Posted by patrickcallan2013 in Security.

Ross Anderson’s article, “Why Cryptosystems Fail”, discusses multiple points at which computer system security can fail. [1] The article reveals the complex interactions of people, processes and technology that if not dealt with properly will compromise system security. The author provides examples demonstrating security extends beyond implementing only technology to address the problem. The people aspect was demonstrated in the author’s example of a bank publishing a widely distributed “branch operations manual” containing a test ATM transaction key sequence that causes ATMs to dispense 10 bank notes and a bank employee providing a customer with an ATM card PIN without requiring personal identification documents. [p. 35 in [1]] Process problems were shown by an example in which a bank did not have procedures implemented to use registered mail for secure delivery of ATM cards. [1] Technology related security problems can arise when staff lack security knowledge to implement complex technology; “Given most managers and staff cannot be assumed to have any specialized knowledge at all, security products should only be certified if they are simple enough for ordinary technical staff use.” [ p. 37 in [1]] Security requires coordination in all areas – people, processes and technology.
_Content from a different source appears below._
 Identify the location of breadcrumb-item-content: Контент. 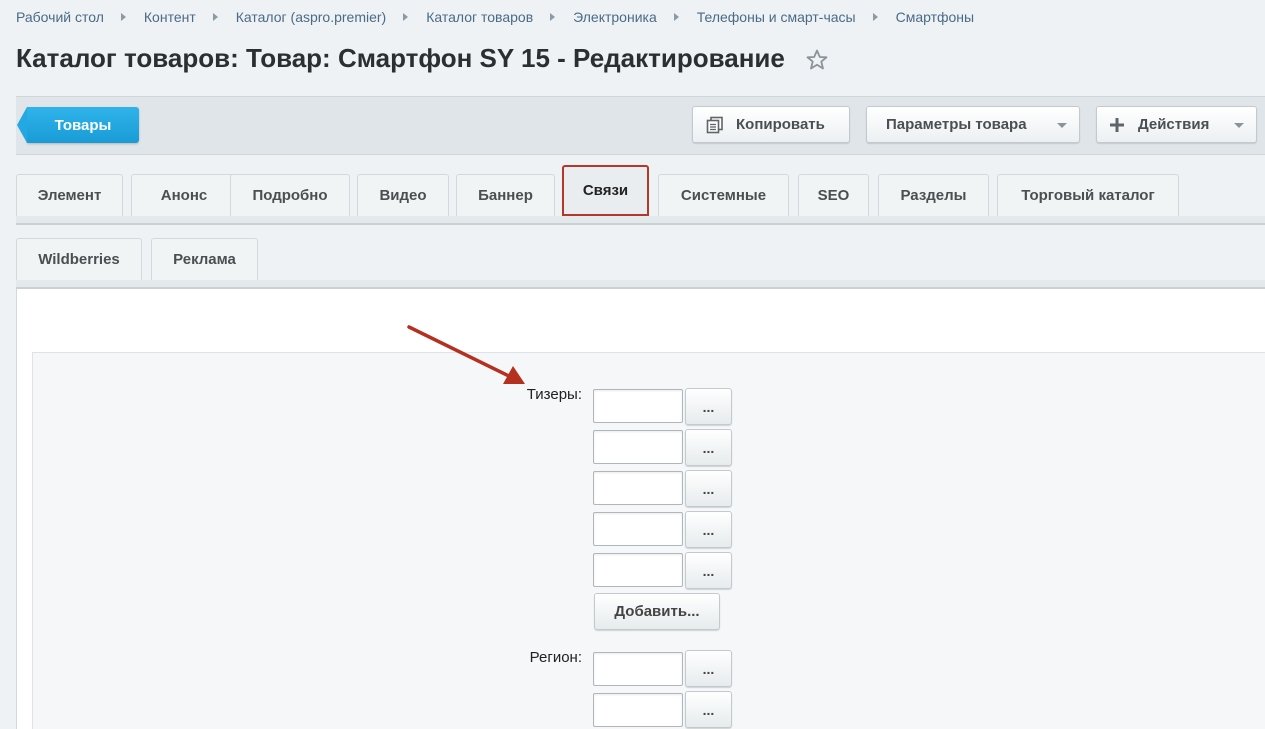
(170, 17). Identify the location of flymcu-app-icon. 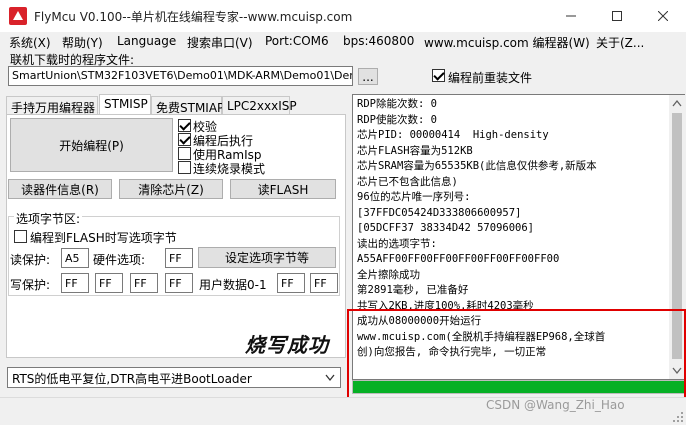
(18, 16).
Failing to address all areas often weakens or compromises security as these examples demonstrated.

Many organizations have a false sense of security because technology has been implemented to provide security. Anderson notes “Any security technology can be defeated by gross negligence” and “… trusting technology too much can be dangerous.” [ p. 36 in [1]] Anderson’s research found “… organizational problems of building and managing secure systems are so severe that they will frustrate any purely technical solution.” [ p. 36 in [1]] Technology alone will not establish security. There are many ways to compromise system security so efforts should be focused upon implementing an overall security strategy that includes careful evaluation of people, processes and technology.

A central point Anderson stressed was explicit consideration of security goals as part of the system design and software engineering processes. If security is not explicitly considered, it is unrealistic to expect the finished system or software to achieve that goal. Anderson identifies this problem stating “…there is a sense in which there are no ‘secure’ systems at all; there are merely computer systems whose goals include beating foreign armies, preventing fraud, or winning lawsuits. If these goals are not made explicit, they are unlikely to be achieved.” [ p. 40 in [1]] Security should be an explicit and routine part of any process, system development or software engineering project to insure the resulting process, system or software does not compromise the organization’s security. Maintaining security is difficult with multiple factors capable of undermining the goal. Consequently, the security implications of the people, process and technology facets of information systems should be proactively considered when systems or software are being designed and implemented rather than reacting to security problems after the fact.

[1] Anderson, Ross J.. “Why Cryptosystems Fail”. Communications of the ACM Volume 37 Number 11. November 1994.